Figure 4 Spot test or Oliensis test

Spot test or Oliensis test- A. Dispersed asphaltenes B. Asphaltenes beginning to flocculate C. Flocculated and precipitated asphaltenes (ASTM D1370-00) (^{Asomaning, S. (2003)})

COMPATIBILITY TEST

These evaluations are conducted under reservoir temperature conditions to assess the potential for emulsion or precipitate formation during the interaction of the treatment with formation fluids. Mixtures consist of the treatment, crude oil, and formation water in ratios of 20:80, 50:50, and 80:20 (treatment to oil and formation water). These mixtures are placed in hermetically sealed glass flasks, manually shaken for one minute, and then heated to reservoir temperature for two hours.

After the heating period, the flasks are removed from the oven, and detailed observations are made regarding the mixture's appearance and interface. This includes evaluating phase separation, the presence of precipitates, viscosity changes, and potential emulsion formation. The methodology adheres to the API standard (API RP-42, 1990).

For immiscible phases, compatibility is determined based on the following criteria:

Phase separation exceeds 80%.
The aqueous phase remains free of crude oil.
No emulsions are present or prone to form.
The interface remains well-defined without the appearance of new phases or solid layers.

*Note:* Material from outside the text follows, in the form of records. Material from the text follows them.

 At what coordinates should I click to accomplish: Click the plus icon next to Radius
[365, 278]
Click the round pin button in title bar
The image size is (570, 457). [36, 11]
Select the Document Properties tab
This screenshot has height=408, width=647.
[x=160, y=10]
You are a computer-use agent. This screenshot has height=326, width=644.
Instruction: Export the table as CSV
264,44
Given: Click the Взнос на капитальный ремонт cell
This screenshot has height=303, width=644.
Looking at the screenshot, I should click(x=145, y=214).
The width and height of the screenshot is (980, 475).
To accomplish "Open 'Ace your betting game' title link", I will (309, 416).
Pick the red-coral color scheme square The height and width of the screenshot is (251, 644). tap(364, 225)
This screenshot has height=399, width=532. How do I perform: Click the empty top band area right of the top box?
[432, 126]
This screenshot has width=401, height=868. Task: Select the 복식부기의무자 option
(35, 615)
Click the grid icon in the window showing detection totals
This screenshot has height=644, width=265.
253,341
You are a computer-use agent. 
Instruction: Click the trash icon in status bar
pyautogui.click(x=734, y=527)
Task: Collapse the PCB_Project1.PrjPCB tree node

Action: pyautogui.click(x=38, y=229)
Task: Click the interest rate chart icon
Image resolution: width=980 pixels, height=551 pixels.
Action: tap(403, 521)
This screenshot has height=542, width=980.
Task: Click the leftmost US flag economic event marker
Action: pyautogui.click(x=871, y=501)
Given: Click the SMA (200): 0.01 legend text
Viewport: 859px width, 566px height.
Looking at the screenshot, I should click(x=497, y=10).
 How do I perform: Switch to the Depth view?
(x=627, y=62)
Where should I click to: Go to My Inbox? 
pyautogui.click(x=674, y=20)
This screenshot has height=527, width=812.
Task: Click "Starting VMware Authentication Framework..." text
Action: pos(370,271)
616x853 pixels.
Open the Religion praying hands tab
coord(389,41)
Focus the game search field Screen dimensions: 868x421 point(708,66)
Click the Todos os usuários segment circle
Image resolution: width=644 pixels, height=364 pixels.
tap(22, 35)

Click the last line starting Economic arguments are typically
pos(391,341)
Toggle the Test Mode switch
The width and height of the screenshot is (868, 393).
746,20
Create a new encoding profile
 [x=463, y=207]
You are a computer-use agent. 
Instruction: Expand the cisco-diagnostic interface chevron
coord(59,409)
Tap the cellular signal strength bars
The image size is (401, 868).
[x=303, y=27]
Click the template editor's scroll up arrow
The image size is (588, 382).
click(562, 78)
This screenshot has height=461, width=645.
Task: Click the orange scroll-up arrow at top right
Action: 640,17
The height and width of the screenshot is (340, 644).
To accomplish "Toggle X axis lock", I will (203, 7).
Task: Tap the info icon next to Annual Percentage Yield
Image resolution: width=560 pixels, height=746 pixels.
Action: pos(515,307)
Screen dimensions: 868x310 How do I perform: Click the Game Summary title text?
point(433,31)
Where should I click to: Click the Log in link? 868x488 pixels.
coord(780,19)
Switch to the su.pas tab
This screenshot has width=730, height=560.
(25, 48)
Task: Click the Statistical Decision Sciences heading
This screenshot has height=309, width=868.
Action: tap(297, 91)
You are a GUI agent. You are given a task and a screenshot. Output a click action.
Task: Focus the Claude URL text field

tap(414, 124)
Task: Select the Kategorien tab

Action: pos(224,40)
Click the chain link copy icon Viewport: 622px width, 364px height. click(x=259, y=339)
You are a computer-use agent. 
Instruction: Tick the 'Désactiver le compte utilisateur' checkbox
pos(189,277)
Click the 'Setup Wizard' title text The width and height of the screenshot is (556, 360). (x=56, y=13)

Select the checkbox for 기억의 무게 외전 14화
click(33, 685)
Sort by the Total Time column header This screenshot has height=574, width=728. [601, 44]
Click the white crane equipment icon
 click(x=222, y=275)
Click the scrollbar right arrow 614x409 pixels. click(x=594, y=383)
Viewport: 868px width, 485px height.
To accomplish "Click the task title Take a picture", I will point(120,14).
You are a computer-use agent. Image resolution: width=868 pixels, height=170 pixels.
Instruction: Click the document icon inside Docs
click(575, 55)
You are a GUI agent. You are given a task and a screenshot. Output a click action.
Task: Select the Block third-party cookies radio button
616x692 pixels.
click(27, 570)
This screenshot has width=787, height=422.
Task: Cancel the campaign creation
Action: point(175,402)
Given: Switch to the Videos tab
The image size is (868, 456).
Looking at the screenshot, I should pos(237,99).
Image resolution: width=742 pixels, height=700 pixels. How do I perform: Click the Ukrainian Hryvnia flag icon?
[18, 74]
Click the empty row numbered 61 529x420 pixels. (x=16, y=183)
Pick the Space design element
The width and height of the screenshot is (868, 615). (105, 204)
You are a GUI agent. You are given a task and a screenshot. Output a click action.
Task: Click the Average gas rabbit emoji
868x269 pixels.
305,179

For miscible fluids, compatibility is confirmed if their mixing does not result in color changes, increased viscosity, or precipitate formation.

COREFLOODING TEST

The core flooding test on plug samples (core flooding) is carried out with the objective of simulating, under dynamic and reservoir conditions (pressure and temperature), the natural wettability and the response of the rock to the different displacements that are carried out, performed with injection and stimulation fluids to generate, remove, and inhibit asphaltene damage. In this study, a plug (native rock sample) from a Colombian field was selected to perform the evaluation.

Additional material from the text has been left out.